Action item
Could the lines from the line bearing "This screenshot has height=706, width=1074." to the end of the records below be copied exactly, with the pictures left out and no other lines added?

Items from a dataset:
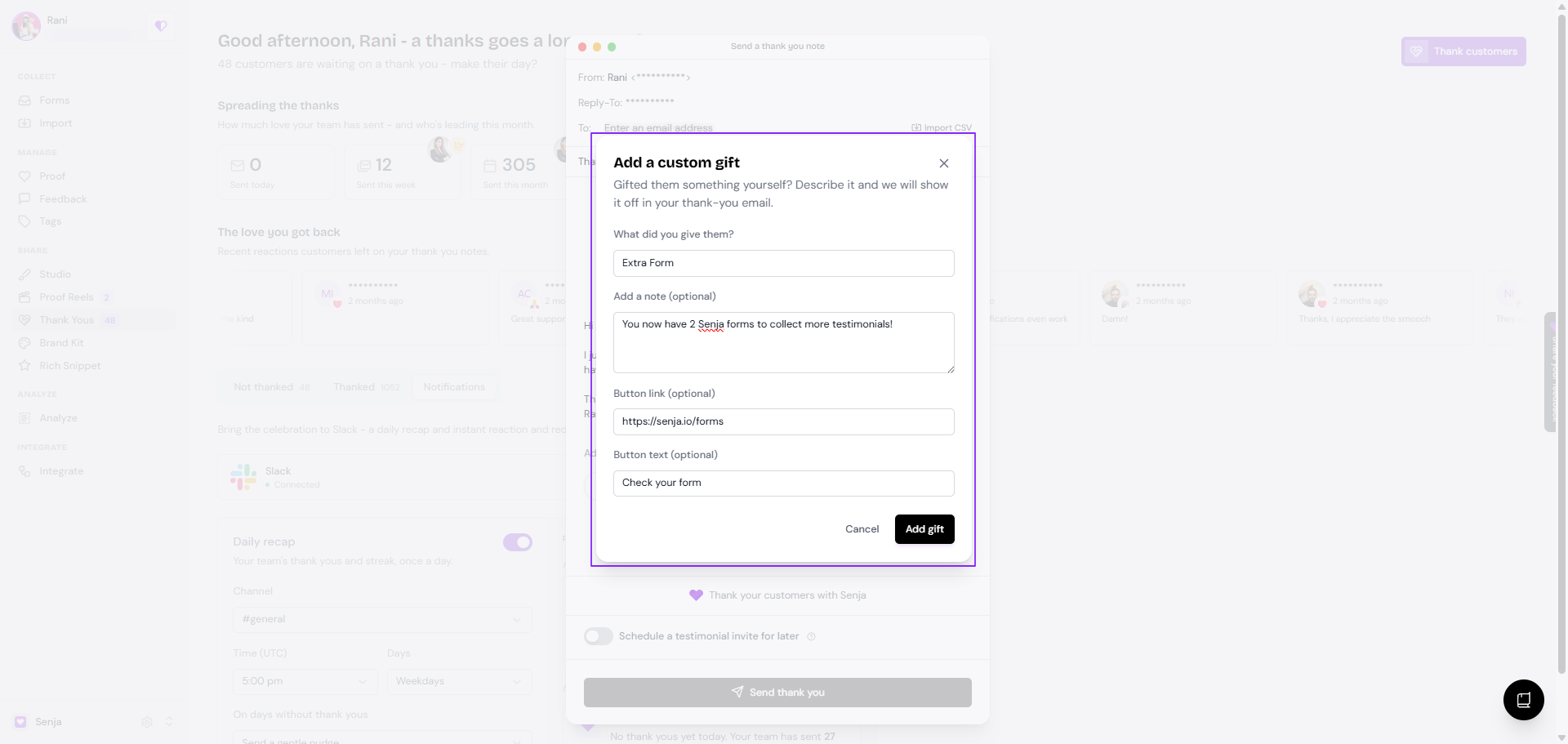Close the Add a custom gift dialog

943,163
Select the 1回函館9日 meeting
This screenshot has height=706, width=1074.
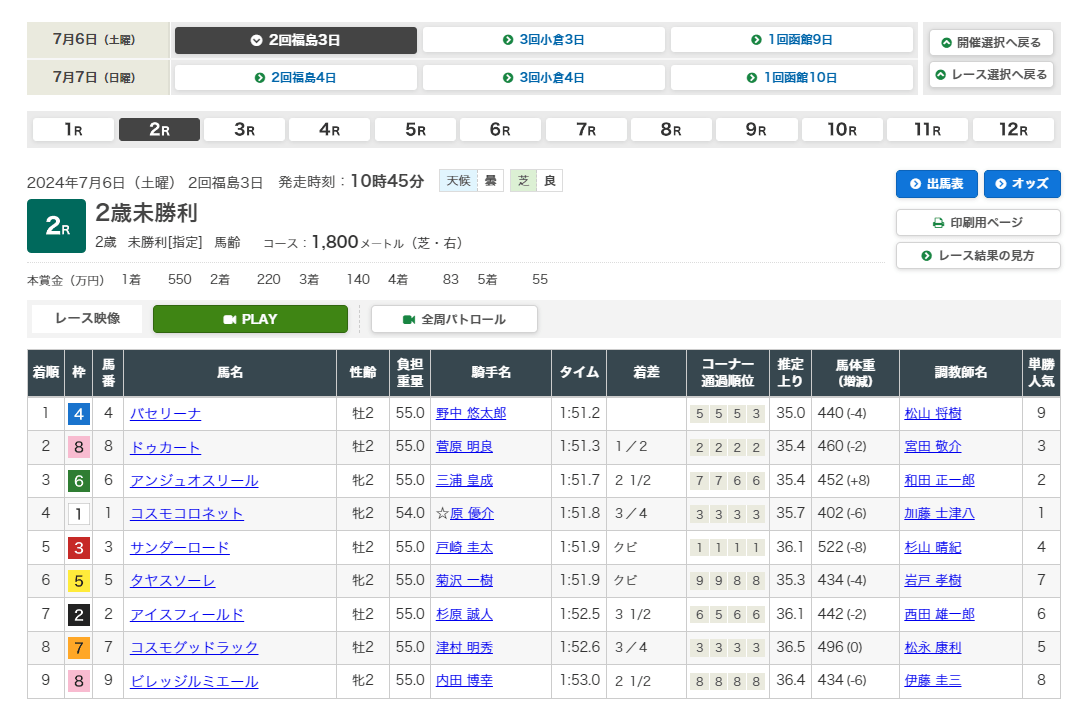coord(791,40)
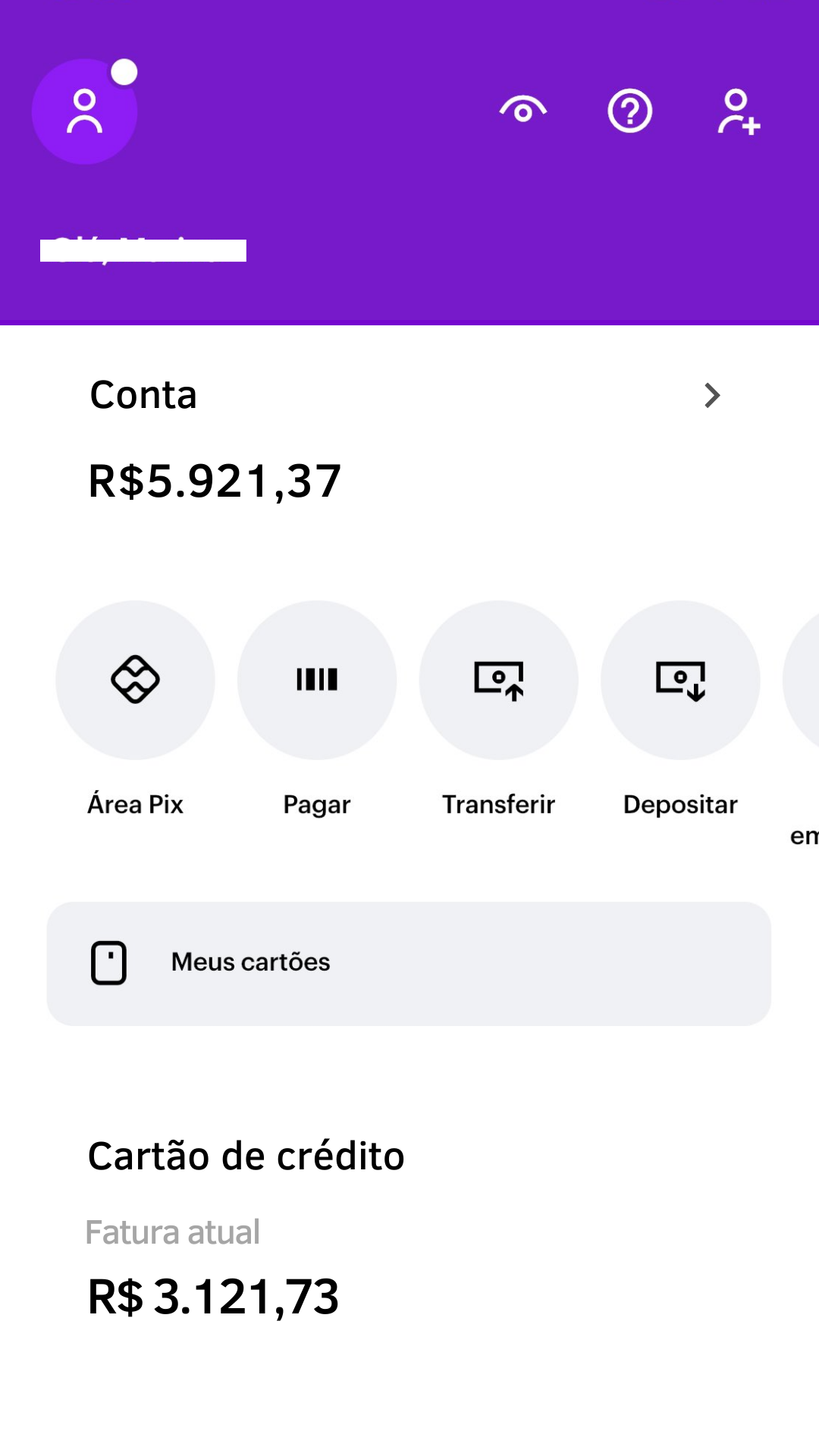The image size is (819, 1456).
Task: Open current invoice amount R$ 3.121,73
Action: 213,1296
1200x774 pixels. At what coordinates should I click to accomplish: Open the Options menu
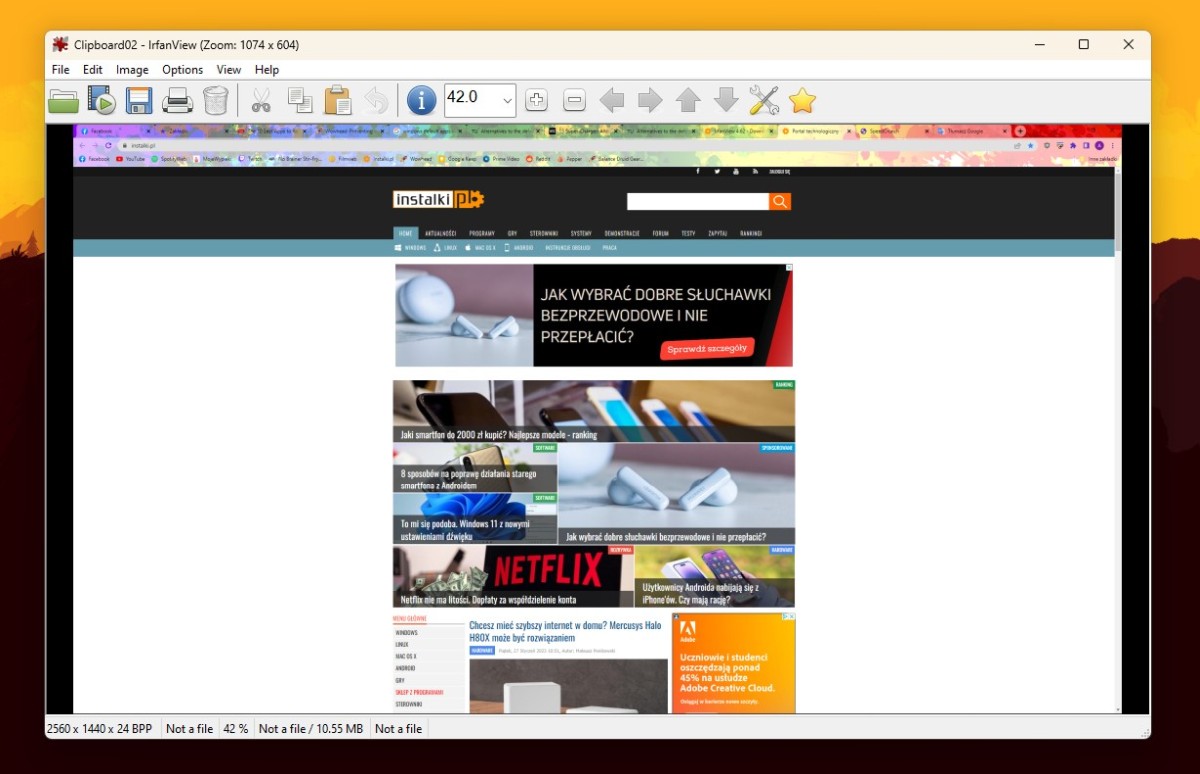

Output
This screenshot has height=706, width=1074.
coord(791,40)
The image size is (819, 1456).
Task: Open current invoice amount R$ 3.121,73
Action: 213,1296
1200x774 pixels. At what coordinates should I click to accomplish: Open the Options menu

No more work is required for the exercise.